Text and item location entries
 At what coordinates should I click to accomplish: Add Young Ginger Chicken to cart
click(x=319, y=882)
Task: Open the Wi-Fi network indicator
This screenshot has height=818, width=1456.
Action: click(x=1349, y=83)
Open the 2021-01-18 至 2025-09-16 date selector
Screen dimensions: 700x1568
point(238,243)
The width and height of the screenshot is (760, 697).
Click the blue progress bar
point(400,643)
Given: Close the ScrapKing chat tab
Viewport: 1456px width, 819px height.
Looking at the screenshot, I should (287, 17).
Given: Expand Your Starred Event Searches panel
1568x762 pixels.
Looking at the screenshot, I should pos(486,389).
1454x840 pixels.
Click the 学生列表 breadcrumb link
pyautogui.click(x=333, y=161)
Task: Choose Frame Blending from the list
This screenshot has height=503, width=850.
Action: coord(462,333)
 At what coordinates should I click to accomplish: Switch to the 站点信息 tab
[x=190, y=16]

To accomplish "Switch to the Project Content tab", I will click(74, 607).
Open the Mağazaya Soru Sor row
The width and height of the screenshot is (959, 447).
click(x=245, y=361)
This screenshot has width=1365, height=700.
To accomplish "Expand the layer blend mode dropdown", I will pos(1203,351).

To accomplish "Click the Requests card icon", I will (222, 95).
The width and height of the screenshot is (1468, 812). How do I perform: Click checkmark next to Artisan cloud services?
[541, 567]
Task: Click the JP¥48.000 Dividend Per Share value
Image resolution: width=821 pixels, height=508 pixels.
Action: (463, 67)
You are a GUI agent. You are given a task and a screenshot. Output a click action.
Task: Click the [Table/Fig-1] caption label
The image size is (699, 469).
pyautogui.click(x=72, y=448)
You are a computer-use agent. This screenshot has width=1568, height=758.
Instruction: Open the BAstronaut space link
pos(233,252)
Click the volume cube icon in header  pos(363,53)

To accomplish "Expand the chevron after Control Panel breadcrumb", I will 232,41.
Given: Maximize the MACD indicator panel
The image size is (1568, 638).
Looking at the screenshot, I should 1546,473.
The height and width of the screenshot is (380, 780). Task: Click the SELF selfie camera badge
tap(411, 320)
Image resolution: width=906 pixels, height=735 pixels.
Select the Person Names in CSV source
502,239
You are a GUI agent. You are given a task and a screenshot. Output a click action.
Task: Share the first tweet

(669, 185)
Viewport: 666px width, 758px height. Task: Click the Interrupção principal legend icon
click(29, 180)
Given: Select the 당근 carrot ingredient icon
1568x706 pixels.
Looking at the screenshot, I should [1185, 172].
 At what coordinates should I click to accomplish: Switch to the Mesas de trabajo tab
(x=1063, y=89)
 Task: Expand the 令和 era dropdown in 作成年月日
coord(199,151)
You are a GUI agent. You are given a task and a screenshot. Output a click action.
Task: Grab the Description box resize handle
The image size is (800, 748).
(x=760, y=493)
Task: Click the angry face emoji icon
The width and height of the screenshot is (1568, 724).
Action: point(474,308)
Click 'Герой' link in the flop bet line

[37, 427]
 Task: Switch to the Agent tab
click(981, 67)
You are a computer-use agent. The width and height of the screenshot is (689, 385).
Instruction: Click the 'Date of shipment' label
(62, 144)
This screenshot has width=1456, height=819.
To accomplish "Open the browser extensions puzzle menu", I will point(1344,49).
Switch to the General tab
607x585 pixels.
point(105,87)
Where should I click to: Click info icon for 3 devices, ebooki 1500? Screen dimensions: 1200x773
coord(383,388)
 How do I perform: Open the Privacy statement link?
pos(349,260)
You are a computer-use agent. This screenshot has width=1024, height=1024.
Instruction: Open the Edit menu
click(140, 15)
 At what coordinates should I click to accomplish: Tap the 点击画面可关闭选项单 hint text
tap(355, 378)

**DIRECTION:** Arrange the lines from the start of the items through the line containing "Action: coord(462,333)", inclusive, as a JSON list of strings with one string per line and blank lines left out.

**REPLY:**
[
  " At what coordinates should I click to accomplish: Add Young Ginger Chicken to cart",
  "click(x=319, y=882)",
  "Task: Open the Wi-Fi network indicator",
  "This screenshot has height=818, width=1456.",
  "Action: click(x=1349, y=83)",
  "Open the 2021-01-18 至 2025-09-16 date selector",
  "Screen dimensions: 700x1568",
  "point(238,243)",
  "The width and height of the screenshot is (760, 697).",
  "Click the blue progress bar",
  "point(400,643)",
  "Given: Close the ScrapKing chat tab",
  "Viewport: 1456px width, 819px height.",
  "Looking at the screenshot, I should (287, 17).",
  "Given: Expand Your Starred Event Searches panel",
  "1568x762 pixels.",
  "Looking at the screenshot, I should pos(486,389).",
  "1454x840 pixels.",
  "Click the 学生列表 breadcrumb link",
  "pyautogui.click(x=333, y=161)",
  "Task: Choose Frame Blending from the list",
  "This screenshot has height=503, width=850.",
  "Action: coord(462,333)"
]